/CompThinkBioinf

Computational Thinking in Bioinformatics Course - Aarhus University

Primary LanguageJupyter Notebook

Computational Thinking in Bioinformatics

Lecture notes and material for the class Computational Thinking in Bioinformatics at the Bioinformatics Research Centre, Aarhus University.

Week 1: Computational thinking

Lecture:

  • Problem domain / models / goals and problems / solutions / implementations

Exercises:

  • Introduction to Python programming and Jupyter notebooks.
  • Branching and looping (JVG 2 + 3)

Besides the lectures and exercises, we could recommend a basic online course in Python programming that could be followed and maybe have some of the exercises in relation to this.

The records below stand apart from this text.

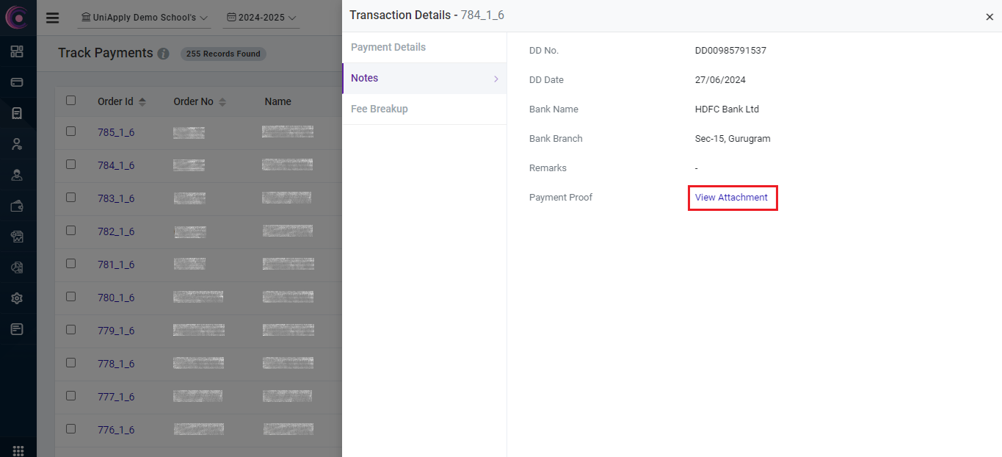Sort the table by Order Id
The width and height of the screenshot is (1002, 457).
(142, 102)
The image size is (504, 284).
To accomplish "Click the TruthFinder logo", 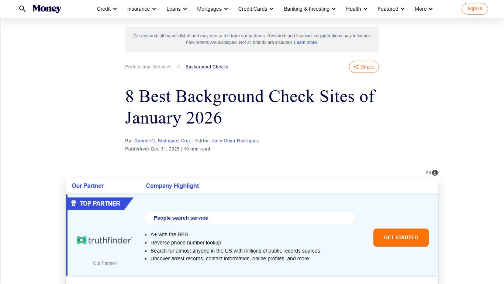I will coord(104,240).
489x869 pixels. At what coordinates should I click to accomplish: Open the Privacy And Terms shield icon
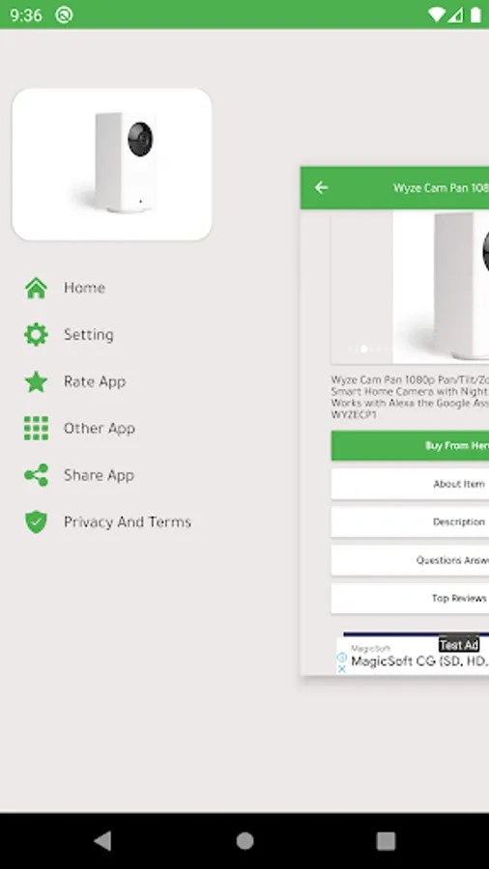[x=36, y=522]
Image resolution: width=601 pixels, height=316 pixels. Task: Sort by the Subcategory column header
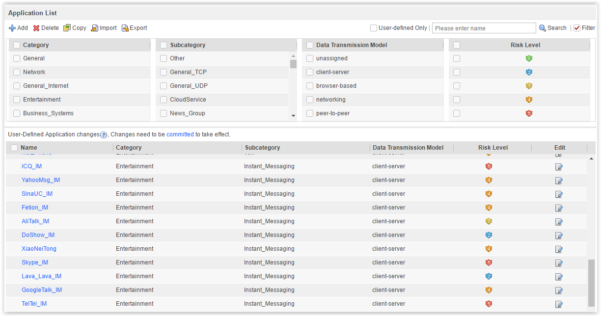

Week 2: Algorithm analysis

Lectures:

  • Correctness and complexity
  • Pre- and post-conditions and invariants -- exemplified by e.g. different sorting algorithms
  • O-notation and reasoning about complexity

Exercises:

  • Functions (JVG 4)
  • Basic data structures (JVG 5)

Week 3: Implementing algorithms

Lectures:

  • Translating ideas into code by breaking them down to the right level of abstraction
  • Running time in practise

Exercises:

  • Testing and debugging (JVG 6)
  • Plotting (JVG 11.1)
  • Complexity (JVG 9)

Week 4: Algorithmic design

Lectures:

  • Pre- and post-conditions and invariants revisited
  • Recursion
  • Divide and conquer
  • Dynamic programming

Exercises:

  • Dynamic programming examples (JVG 13)

Week 5: Data structures and trees

Lectures:

  • Representing trees as lists
  • Traversing trees, e.g. DFS for outputting a tree

Exercises:

  • Implementing a tree representation
  • Potentially a Newick parser
  • DFS traversal and outputting a tree

Week 6: Data structures and graphs

Lectures:

  • Representing graphs as incidence lists or matrices

Exercises:

  • Classical graph algorithms (JVG 12.2)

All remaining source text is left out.